— Start SUPPLIED INFORMATION —

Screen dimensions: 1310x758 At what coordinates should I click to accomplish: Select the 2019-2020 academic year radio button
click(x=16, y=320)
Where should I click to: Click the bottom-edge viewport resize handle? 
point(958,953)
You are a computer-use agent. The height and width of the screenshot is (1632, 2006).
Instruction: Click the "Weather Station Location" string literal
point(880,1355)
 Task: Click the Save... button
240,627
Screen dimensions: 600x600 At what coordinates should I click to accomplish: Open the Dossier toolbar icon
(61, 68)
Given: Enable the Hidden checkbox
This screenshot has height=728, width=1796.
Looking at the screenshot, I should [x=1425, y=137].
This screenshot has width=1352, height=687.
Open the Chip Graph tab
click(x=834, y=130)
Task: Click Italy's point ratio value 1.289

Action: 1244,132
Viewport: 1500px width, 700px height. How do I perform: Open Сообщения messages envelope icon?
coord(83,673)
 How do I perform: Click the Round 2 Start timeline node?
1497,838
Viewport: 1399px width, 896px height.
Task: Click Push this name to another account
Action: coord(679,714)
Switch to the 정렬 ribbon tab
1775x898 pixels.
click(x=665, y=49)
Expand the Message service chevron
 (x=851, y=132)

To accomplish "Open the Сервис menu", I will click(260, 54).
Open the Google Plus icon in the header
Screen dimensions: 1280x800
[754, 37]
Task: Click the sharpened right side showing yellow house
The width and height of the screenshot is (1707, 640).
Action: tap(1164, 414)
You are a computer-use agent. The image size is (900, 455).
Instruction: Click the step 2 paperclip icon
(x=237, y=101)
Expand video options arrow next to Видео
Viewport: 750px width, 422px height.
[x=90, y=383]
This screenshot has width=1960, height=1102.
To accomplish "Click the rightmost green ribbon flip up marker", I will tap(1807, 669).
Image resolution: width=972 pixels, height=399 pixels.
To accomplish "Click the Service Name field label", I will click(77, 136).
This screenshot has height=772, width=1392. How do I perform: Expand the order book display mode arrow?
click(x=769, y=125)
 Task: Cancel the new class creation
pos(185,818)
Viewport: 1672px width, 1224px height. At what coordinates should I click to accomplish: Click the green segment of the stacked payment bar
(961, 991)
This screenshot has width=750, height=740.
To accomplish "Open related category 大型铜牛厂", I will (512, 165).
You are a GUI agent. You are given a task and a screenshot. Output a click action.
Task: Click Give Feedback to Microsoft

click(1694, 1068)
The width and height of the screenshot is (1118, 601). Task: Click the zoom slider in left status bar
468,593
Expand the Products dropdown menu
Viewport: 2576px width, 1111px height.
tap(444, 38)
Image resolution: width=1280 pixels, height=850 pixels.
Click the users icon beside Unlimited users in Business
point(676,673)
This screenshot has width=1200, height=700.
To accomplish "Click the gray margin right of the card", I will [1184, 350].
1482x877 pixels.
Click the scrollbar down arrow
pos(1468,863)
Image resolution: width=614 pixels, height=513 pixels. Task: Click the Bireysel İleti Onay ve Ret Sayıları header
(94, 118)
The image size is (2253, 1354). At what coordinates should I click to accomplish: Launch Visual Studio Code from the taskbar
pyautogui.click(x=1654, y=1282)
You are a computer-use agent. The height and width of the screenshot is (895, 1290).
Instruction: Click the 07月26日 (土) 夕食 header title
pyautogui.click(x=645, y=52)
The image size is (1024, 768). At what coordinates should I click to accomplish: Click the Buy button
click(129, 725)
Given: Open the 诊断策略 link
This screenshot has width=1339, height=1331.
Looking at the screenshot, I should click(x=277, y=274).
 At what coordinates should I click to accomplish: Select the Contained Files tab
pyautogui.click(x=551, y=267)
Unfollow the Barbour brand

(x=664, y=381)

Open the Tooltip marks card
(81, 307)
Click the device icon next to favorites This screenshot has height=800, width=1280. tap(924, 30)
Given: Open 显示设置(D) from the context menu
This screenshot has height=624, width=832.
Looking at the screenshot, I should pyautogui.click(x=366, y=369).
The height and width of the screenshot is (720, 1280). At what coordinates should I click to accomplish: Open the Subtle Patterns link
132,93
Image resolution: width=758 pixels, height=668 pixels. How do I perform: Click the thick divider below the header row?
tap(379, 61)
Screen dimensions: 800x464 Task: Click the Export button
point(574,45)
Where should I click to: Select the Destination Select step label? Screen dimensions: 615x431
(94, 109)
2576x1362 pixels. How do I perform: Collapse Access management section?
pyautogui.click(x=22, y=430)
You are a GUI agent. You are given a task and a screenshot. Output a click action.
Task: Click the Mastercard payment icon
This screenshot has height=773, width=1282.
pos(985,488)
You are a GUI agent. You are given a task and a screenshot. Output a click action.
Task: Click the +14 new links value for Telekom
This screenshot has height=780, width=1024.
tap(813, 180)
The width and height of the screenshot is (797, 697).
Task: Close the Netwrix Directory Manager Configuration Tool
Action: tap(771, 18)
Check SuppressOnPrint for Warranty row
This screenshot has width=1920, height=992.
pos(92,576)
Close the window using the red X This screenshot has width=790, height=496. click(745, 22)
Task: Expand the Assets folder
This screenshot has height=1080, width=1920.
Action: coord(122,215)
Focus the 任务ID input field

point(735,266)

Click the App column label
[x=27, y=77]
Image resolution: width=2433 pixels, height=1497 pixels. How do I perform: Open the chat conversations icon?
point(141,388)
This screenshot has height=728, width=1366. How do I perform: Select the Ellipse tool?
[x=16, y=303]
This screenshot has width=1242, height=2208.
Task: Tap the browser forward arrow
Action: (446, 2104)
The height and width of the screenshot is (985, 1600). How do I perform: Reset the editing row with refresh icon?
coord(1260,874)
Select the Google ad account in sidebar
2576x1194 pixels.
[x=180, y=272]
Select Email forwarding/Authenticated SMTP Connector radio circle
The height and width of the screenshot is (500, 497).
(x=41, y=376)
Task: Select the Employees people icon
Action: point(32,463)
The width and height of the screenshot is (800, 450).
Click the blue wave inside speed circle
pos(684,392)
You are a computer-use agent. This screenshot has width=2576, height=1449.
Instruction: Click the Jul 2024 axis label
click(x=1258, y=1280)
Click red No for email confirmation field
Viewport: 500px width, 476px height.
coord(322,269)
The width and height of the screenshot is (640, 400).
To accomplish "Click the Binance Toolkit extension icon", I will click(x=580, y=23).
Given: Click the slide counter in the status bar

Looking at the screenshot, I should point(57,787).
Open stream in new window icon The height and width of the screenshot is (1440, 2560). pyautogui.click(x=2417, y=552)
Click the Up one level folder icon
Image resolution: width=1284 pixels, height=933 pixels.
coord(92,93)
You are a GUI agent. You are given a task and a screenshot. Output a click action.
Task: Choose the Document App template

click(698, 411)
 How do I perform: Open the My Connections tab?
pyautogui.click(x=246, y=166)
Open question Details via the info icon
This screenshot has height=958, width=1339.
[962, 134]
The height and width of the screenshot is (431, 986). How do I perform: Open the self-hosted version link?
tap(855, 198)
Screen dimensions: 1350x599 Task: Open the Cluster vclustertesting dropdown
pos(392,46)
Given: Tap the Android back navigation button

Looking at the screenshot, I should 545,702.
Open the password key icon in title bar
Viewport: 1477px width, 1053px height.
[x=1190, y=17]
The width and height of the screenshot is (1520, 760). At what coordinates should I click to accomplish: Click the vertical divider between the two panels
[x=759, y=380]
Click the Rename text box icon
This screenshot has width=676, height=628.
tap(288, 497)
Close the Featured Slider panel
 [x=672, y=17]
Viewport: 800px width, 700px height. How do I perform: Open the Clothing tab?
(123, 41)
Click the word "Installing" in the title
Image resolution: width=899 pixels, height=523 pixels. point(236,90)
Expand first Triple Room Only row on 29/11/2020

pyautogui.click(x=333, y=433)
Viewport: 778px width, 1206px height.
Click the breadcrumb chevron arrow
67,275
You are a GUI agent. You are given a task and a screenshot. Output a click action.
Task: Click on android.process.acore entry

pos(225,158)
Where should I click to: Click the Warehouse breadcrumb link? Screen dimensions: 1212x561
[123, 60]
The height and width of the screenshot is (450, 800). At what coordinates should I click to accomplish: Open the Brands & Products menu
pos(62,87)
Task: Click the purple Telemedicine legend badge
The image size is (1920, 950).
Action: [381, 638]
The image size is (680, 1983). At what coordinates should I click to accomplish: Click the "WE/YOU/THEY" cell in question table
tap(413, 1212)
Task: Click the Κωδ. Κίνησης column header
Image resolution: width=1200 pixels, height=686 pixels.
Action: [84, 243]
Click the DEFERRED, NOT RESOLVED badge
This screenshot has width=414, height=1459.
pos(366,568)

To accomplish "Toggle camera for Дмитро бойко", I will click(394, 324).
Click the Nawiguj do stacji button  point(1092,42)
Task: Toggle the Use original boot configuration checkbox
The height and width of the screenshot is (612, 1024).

— End SUPPLIED INFORMATION —

TASK INSTRUCTIONS - Copy out word for word the lines of the records, starting with the line that contains "will click(394, 324)." and continuing through the end of the records.

FULL RESPONSE -
To accomplish "Toggle camera for Дмитро бойко", I will click(394, 324).
Click the Nawiguj do stacji button  point(1092,42)
Task: Toggle the Use original boot configuration checkbox
The height and width of the screenshot is (612, 1024).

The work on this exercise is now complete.